• WHAT TO WORK ON: Pictures are to be left out; otherwise, copy exactly the lines from the line containing "You are a GUI" through the end of the data.

[[ PROVIDED DATA open ]]

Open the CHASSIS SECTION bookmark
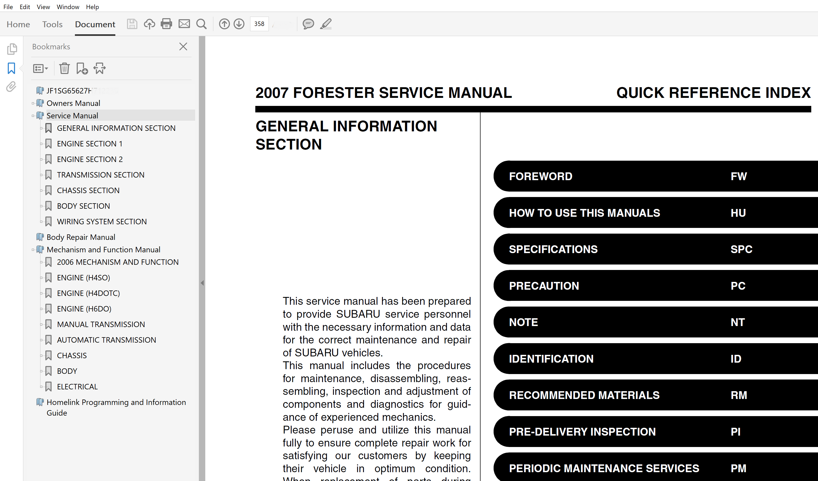Image resolution: width=818 pixels, height=481 pixels. click(x=88, y=190)
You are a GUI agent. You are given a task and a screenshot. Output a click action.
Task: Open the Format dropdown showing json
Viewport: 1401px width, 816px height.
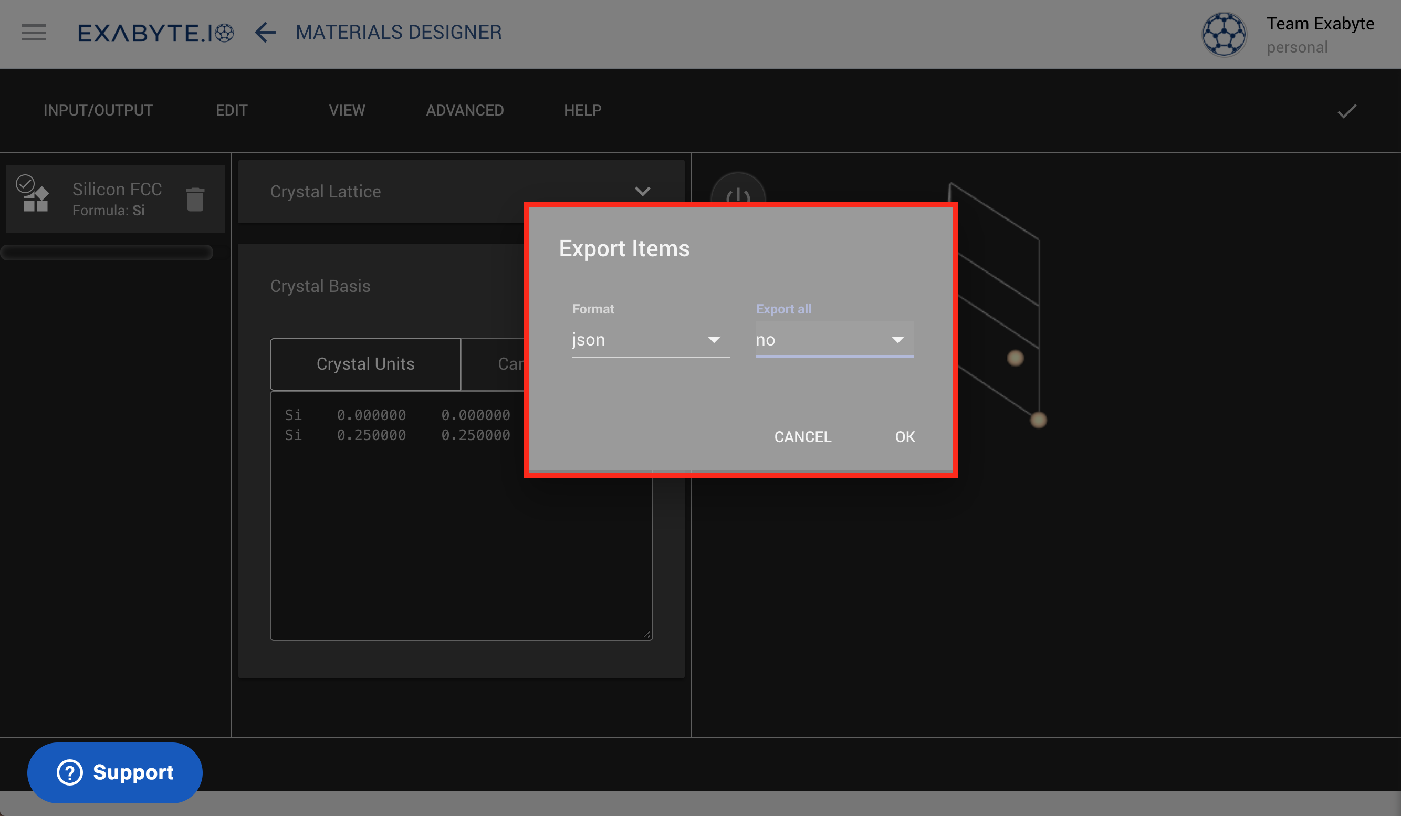click(649, 340)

[[ PROVIDED DATA closed ]]

• YOUR SOLUTION:
You are a GUI agent. You are given a task and a screenshot. Output a click action.
Task: Open the Format dropdown showing json
Viewport: 1401px width, 816px height.
click(649, 340)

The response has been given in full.